高齢化の現状と将来像については、わが国の総人口は、平成20年10月1日現在、1億2,769万人で、65歳以上の高齢者人口は、過去最高の2,822万人となり、総人口に占める割合も22.1%となった。このうち、75歳以上の人口(後期高齢者 注:白書の記述のまま)は1,322万人(男性499万人、女性823万人)で、総人口に占める割合は10.4%と初めて10%を超えた。(因みに東京都の人口が1,297万人であり、東京都民が全員75歳以上という状況に等しい水準である。)


今後の高齢化率をみると、平成67年(2055年)には40.5%、つまり2.5人に1人が65歳以上となり、75歳以上の比率も26.5%と4人に1人が75歳以上の高齢者になると推計されている。


65歳以上の高齢人口と15-64歳の生産年齢人口の比率をみると、現在1:3.3人が、平成67年には1人の高齢者を1.3人の現役世代で支えなければならない状況になる。平均寿命は、現在、男性79.19歳、女性85.99歳が、平成67年には、男性83.67歳、女性90.34歳と女性の平均寿命が90歳を超える長寿社会が到来し、世界のどの国も経験したことのない高齢社会になることが見込まれる。

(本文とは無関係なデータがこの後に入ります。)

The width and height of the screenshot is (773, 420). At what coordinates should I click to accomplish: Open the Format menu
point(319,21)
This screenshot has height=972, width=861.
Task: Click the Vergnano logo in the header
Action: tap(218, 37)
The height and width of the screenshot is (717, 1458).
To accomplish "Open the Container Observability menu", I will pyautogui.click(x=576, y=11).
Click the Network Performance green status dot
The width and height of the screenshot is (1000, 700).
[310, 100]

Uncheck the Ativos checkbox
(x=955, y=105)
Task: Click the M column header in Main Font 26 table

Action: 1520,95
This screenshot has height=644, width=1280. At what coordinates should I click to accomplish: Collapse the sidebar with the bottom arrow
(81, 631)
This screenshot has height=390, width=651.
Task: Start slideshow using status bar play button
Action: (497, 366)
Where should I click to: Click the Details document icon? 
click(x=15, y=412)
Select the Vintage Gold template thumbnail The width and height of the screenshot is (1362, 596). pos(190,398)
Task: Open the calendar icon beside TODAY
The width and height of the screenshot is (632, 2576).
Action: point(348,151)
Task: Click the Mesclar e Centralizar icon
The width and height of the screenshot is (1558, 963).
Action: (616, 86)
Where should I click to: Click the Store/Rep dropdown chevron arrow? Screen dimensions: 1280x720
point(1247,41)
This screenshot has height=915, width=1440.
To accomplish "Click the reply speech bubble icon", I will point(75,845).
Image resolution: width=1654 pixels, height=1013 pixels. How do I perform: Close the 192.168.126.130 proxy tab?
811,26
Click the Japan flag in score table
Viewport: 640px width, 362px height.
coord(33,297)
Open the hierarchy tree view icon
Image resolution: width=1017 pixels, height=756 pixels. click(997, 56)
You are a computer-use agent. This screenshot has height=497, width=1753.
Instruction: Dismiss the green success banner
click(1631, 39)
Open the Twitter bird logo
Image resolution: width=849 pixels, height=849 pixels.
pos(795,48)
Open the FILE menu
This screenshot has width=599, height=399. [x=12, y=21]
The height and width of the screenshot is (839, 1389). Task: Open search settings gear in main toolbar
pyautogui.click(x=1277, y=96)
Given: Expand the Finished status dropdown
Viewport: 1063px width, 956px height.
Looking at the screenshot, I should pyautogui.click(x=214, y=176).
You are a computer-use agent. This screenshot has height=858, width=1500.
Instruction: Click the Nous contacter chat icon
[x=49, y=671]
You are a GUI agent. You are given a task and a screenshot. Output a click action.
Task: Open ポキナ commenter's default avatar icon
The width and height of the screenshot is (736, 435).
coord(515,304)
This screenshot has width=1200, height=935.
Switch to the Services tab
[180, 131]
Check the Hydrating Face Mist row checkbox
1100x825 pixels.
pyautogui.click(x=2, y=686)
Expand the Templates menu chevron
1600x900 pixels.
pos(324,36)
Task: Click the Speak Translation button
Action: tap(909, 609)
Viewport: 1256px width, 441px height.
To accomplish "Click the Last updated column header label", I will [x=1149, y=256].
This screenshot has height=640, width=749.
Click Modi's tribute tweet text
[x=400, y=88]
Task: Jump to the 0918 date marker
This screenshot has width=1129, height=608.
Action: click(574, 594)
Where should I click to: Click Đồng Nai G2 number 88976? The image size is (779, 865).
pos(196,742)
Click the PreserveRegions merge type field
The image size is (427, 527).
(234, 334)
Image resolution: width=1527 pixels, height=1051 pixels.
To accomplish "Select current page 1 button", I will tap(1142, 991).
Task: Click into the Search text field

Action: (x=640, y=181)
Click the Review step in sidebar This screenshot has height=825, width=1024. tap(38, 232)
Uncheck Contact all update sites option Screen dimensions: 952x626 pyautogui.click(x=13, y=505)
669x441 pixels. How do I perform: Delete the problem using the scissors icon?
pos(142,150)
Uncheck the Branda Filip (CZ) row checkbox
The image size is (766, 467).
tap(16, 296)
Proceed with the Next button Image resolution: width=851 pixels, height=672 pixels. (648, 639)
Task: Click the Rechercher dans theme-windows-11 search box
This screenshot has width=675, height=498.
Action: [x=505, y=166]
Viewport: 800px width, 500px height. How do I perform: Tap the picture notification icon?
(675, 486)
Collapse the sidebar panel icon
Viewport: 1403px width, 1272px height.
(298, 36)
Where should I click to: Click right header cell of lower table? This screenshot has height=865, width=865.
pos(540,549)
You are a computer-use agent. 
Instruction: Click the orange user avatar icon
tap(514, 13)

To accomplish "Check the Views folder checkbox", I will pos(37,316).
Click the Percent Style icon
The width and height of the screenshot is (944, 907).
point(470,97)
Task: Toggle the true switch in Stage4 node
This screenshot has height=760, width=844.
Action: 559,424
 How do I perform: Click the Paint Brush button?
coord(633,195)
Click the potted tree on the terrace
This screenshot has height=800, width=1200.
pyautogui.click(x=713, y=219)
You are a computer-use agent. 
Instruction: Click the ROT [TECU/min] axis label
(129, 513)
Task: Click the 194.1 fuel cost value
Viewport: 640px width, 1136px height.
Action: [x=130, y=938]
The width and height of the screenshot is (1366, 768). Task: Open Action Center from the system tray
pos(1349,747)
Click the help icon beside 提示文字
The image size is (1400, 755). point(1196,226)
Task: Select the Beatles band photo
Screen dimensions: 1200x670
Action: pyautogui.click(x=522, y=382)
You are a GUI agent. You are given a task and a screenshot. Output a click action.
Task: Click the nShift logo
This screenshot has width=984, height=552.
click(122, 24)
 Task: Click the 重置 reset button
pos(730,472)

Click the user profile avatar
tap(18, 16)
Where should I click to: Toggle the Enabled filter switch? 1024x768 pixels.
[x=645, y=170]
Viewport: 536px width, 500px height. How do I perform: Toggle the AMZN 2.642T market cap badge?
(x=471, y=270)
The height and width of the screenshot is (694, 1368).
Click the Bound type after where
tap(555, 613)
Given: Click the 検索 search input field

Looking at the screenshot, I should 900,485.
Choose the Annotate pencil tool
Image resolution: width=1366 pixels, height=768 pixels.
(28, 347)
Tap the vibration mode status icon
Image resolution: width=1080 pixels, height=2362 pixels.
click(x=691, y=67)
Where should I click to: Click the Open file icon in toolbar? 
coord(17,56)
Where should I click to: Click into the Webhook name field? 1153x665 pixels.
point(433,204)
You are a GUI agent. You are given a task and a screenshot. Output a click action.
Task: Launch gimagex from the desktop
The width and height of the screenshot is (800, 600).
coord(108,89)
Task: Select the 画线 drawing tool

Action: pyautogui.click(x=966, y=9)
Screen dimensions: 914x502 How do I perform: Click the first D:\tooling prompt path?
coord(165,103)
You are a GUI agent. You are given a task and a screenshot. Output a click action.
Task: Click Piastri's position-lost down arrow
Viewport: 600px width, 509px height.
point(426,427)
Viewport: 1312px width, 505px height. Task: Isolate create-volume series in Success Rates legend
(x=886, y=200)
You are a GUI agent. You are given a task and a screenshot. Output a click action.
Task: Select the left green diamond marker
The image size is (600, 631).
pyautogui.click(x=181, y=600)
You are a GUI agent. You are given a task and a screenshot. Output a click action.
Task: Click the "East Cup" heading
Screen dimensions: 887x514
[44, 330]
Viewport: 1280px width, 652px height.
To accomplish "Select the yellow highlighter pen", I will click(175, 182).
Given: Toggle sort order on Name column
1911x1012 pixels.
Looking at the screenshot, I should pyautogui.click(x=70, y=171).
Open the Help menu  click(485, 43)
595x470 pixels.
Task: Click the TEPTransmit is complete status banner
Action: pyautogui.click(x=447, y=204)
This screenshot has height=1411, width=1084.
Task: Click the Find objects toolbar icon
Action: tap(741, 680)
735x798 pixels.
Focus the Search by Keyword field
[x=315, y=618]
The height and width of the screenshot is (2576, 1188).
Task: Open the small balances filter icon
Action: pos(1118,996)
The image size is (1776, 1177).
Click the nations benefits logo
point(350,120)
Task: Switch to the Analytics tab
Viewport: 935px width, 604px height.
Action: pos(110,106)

経済状況をみると、高齢者世帯の総所得は306.3万円で、うち209.4万円が公的年金・恩給で全世帯平均の総所得566.8万円と比較すると、54%であり、平均世帯人員を勘案すると、1人あたりでは大きな差はみられないが、年金収入の割合は37%に満たない。単純な比較はできないが、5月26日社会保障審議会年金部会で示された平成21年財政検証関連資料の所得代替率50%の議論は何か空虚に感じられる。また、今後の高齢者と現役世代との比率からすると、賦課方式の年金財政は維持できるのか疑問を呈さざるを得ない。


高齢者の就業状況についてみると、男子55-59歳で90.5%、60-64歳で73.1%、65-69歳で50.1%となっているが、うち、雇用者の比率はそれぞれ64.9%、44.8%、24.5%であり、まだまだ65歳定年実現には程遠い水準ではないだろうか。


老人医療費は、11兆2千億円と国民医療費の34.0%を占めている。今後、急速な高齢化の進展に伴い、1人当たり医療費の高い(若年層の4.8倍)高齢者が増加することにより、医療費全体の増大は避けられない。また、高齢者の要介護者等数は、65-74歳人口では4.5%だが、75歳以上人口では28.0%と4人に1人は、介護保険制度における要介護または要支援の認定を受けている。さらに、高齢者が多く加入している国民健康保険の保険料は、市町村ごとに決められており、平成20年度最大3.6倍の地域格差が生じ、所得の20%の保険料負担を強いられている地域の加入者もいる。


以上のように、制度の綻びもみられる年金・医療・介護保険制度は、社会保障制度改革として、関係省庁(同一省庁の各局を含め)が利用者の目線で長期的視点に立って、一貫性を持って進めるべきであり、さらに、住まい・交通手段・買い物・コミュニティを始めとした日常生活において、国・地方公共団体・民間企業・NPOおよび家族が、相互に連携しながらそれぞれの役割を果たしていくことが必要である。差し迫る高齢社会の中で高齢者が安心・安全に過ごせるために・・・。